To be sure, a pick-up in rainfall will considerably soothe concerns, but farm income is under pressure, and the final situation will be clear around the harvest season. As of now, rice and pulse prices have reportedly risen between 5 to 10 percent since mid-July fuelled by fears of a supply crunch.
Food inflation hurts low and middle-income households most. “The government may need to step in once again, as it did when wheat prices were going up, if the price of rice keeps increasing too. This will have fiscal implications,” says Axis Bank’s chief economist Saugata Bhattacharya.
Farmers in most regions depend on monsoon to irrigate fields for crop cultivation. Traditionally, planting paddy seedlings after the month of sawan [which ended on August 12] is not considered favourable. Besides, farmers’ costs also rise as they need to use diesel pumps to irrigate fields with groundwater.
Now, farmers are praying rain gods smile and make good the deficit in September to avoid the possibility of drought in some areas. Meanwhile, many struggling farmers in parts of Bihar have urged the government to step in with relief measures.
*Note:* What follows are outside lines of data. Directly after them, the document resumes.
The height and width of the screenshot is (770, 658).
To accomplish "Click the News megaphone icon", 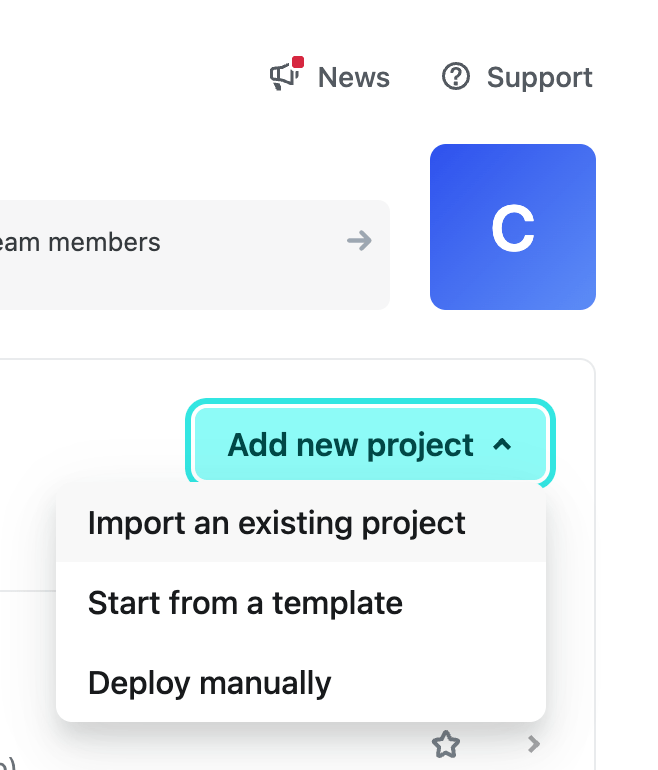I will coord(284,78).
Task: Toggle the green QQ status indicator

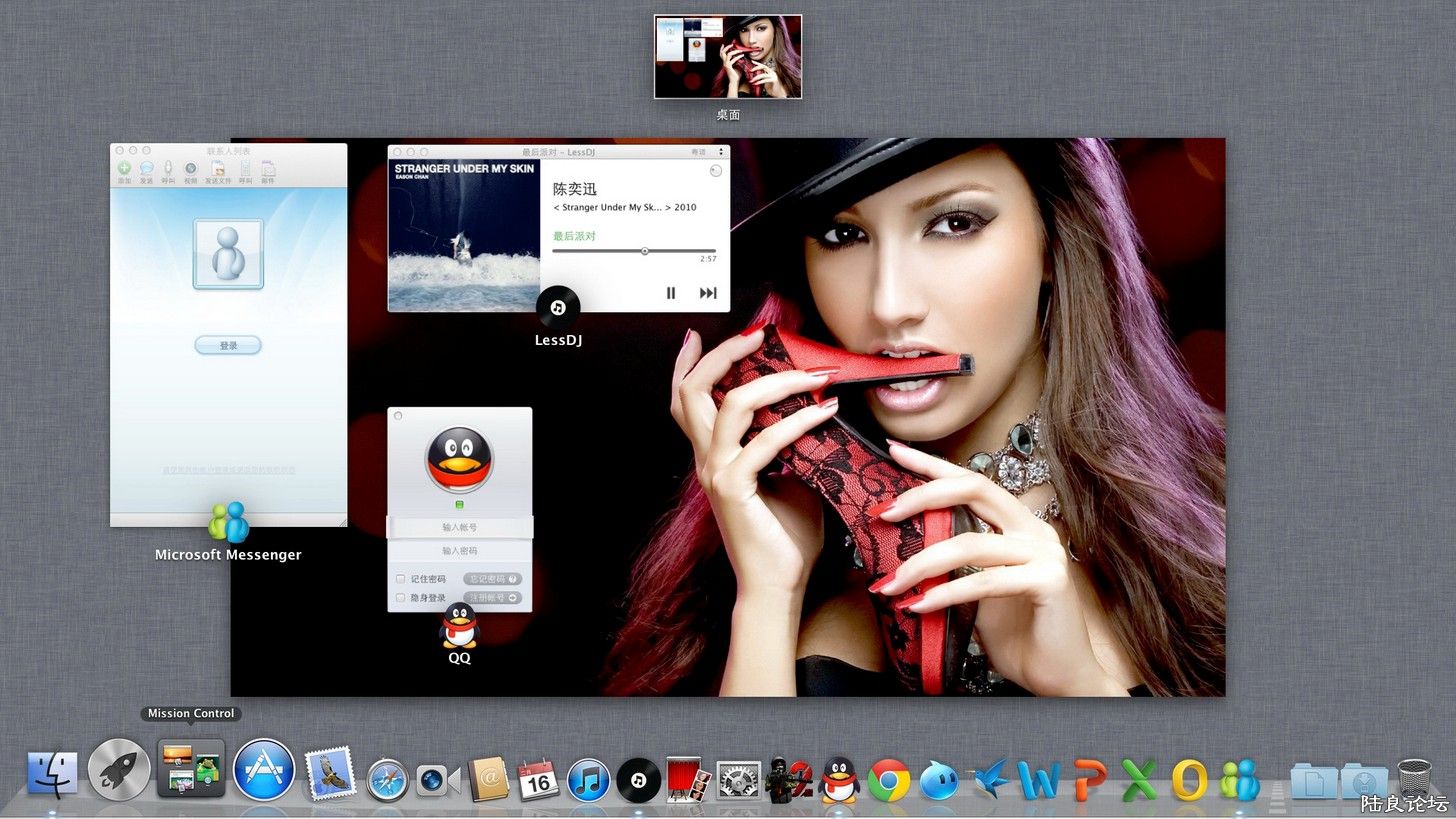Action: 459,504
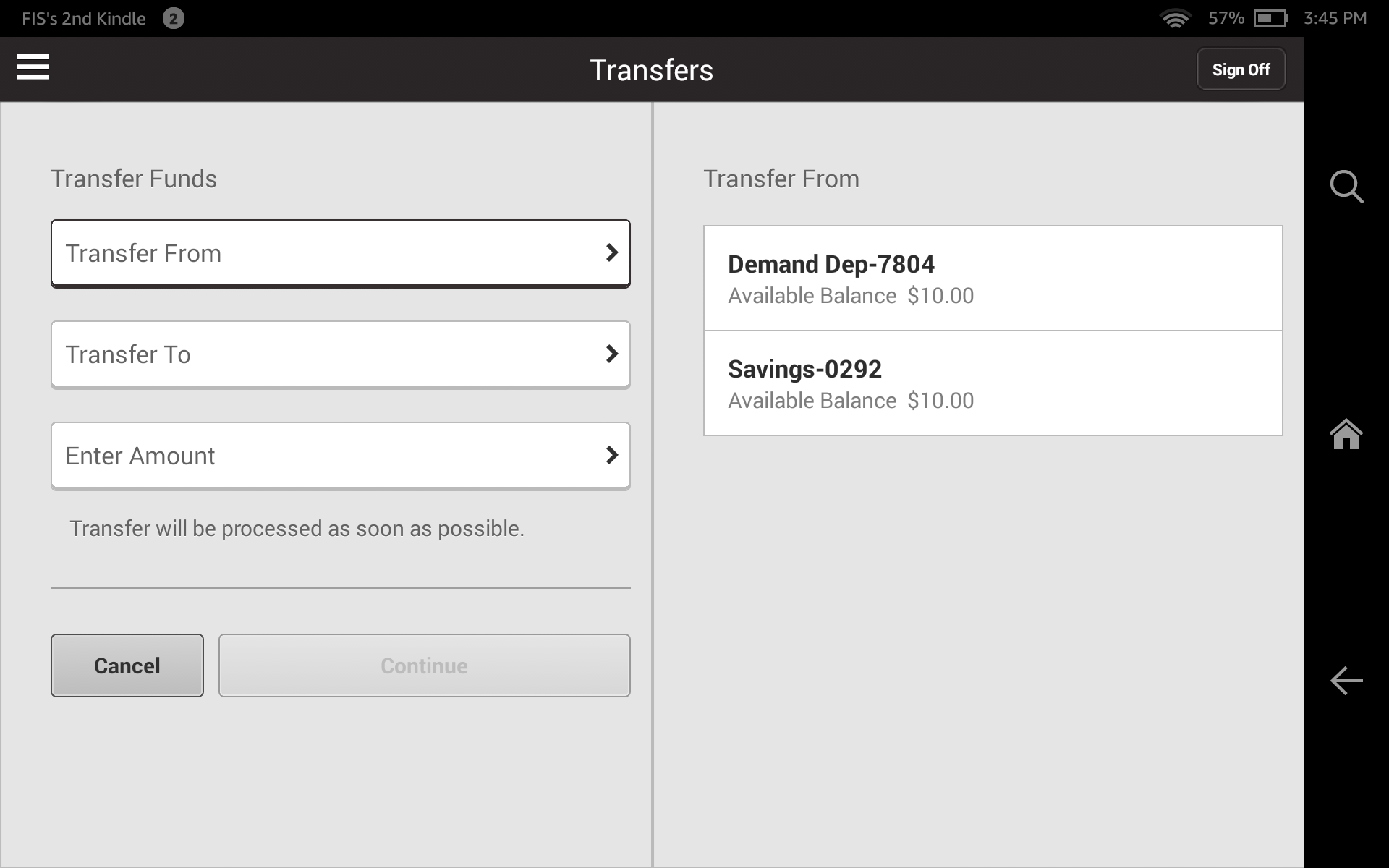This screenshot has height=868, width=1389.
Task: Select the Search icon in the sidebar
Action: tap(1346, 187)
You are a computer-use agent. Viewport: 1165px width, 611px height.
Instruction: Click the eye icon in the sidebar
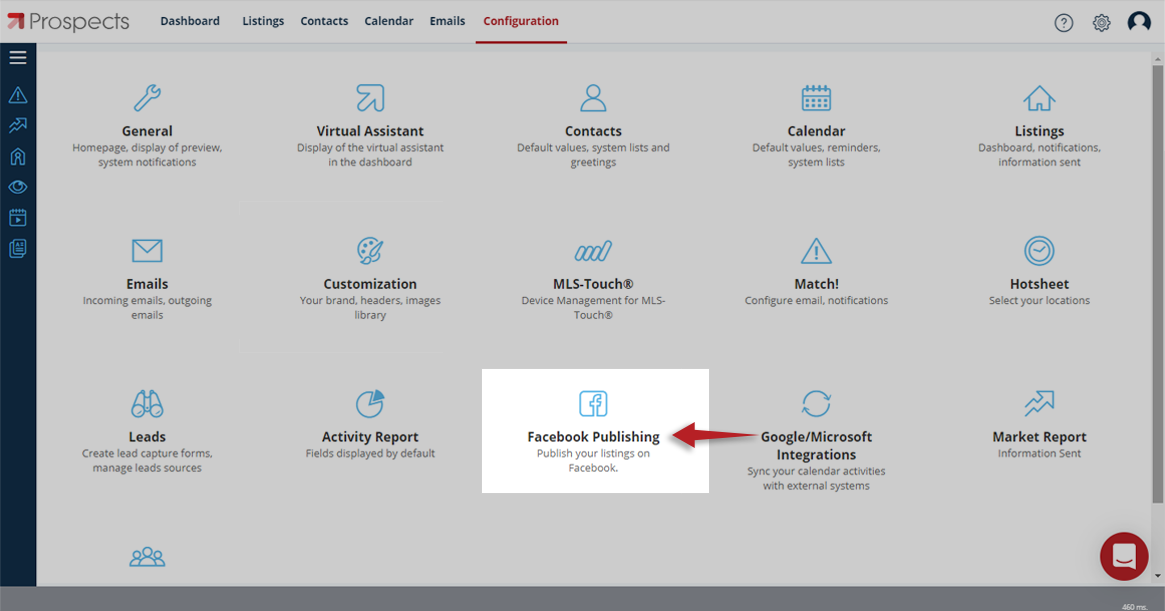[17, 186]
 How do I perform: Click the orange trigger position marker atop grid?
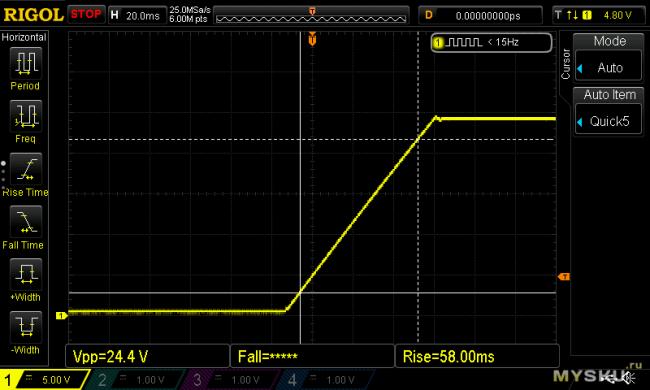click(x=312, y=39)
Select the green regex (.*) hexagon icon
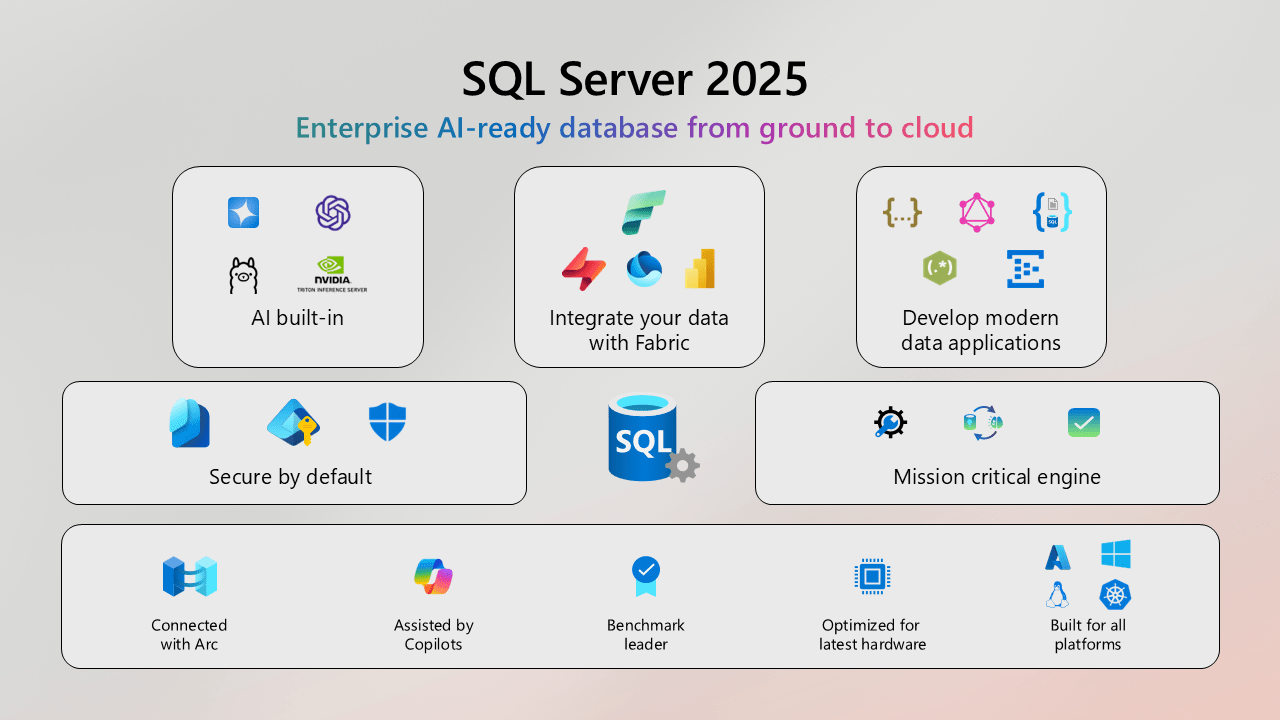 tap(940, 268)
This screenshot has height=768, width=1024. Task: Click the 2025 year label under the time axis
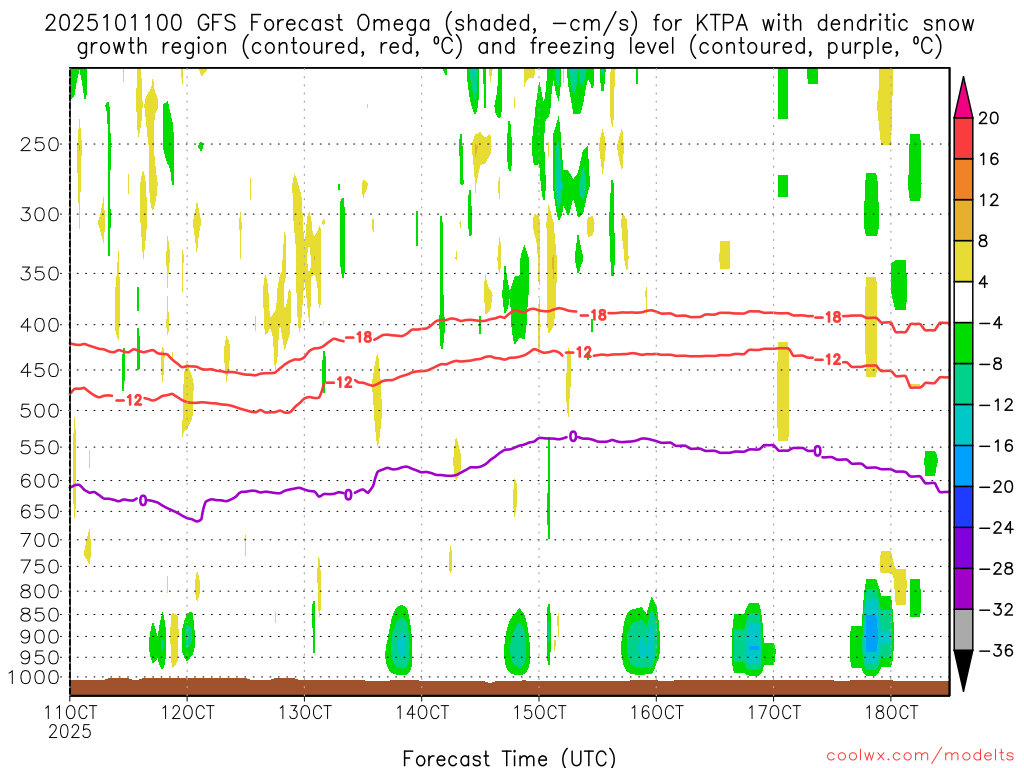tap(69, 732)
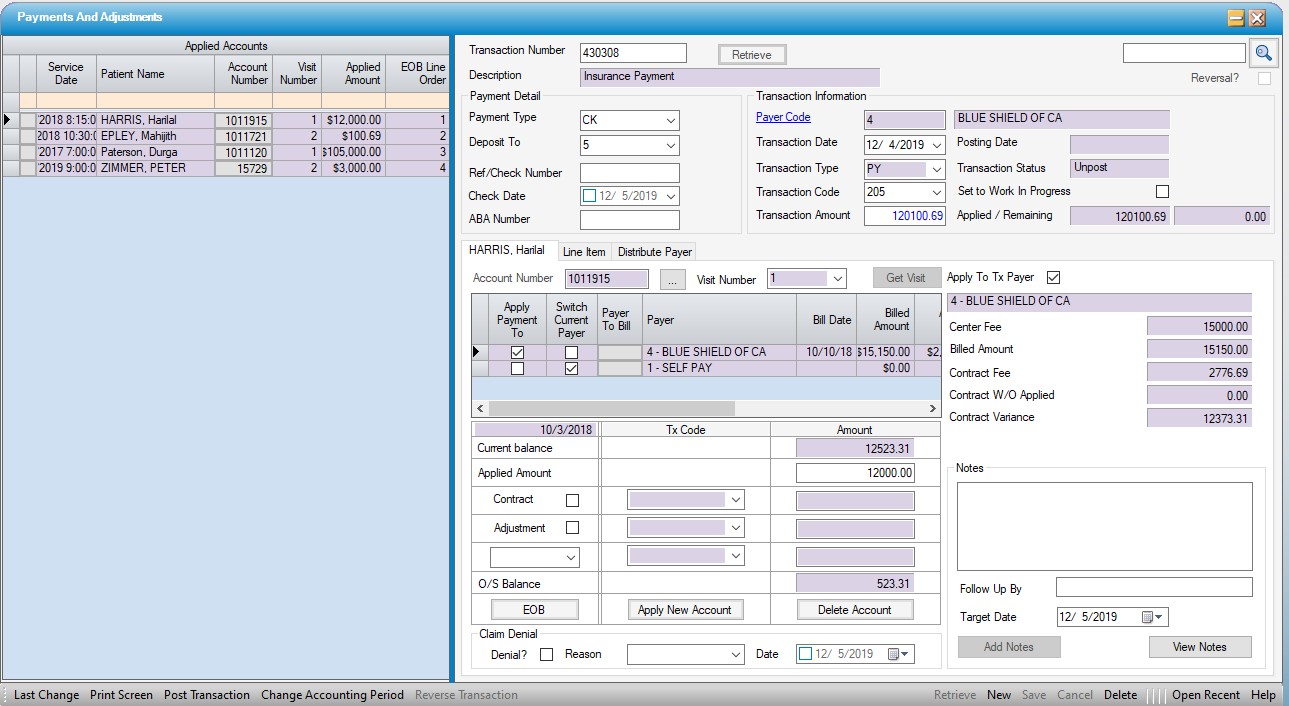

State governments are watching the situation closely to firm up strategies for crop procurement and price stability. In fact, a likely shortfall in crop output may lead to export restrictions on rice. The Public Distribution System (PDS) can cushion the supply shock to some extent though. There is also good news on the procurement front as the last two years have seen a sharp increase in government procurement aided by good harvests. Rice production at 130 MT (2021) was at an all-time high, says Pushan Sharma, director, CRISIL Research.
“Rice has a high weight in the CPI so that could impact food prices to that extent, but that said I think a part of the deficit could be covered by the buffer stock,” says Madhavi Arora, lead economist, Emkay Global.
Yet, structural cracks in the PDS have meant it has failed to absorb supply shocks and stabilise market prices several times in the past. Importantly, pulses are not covered under the system, Sabnavis points out. He adds that farm income in aforementioned rice and pulse producing regions will be affected and this could subdue the festive demand in rural areas.
While the monsoon may yet recover in the eastern part of India the lesser sowing would result in higher food prices and lower farmer income putting agricultural growth at stress. This coming off a high base of 3.9 percent in 2021-22 would result in a GDP hit for 41 percent of the population that derives its income from the farm.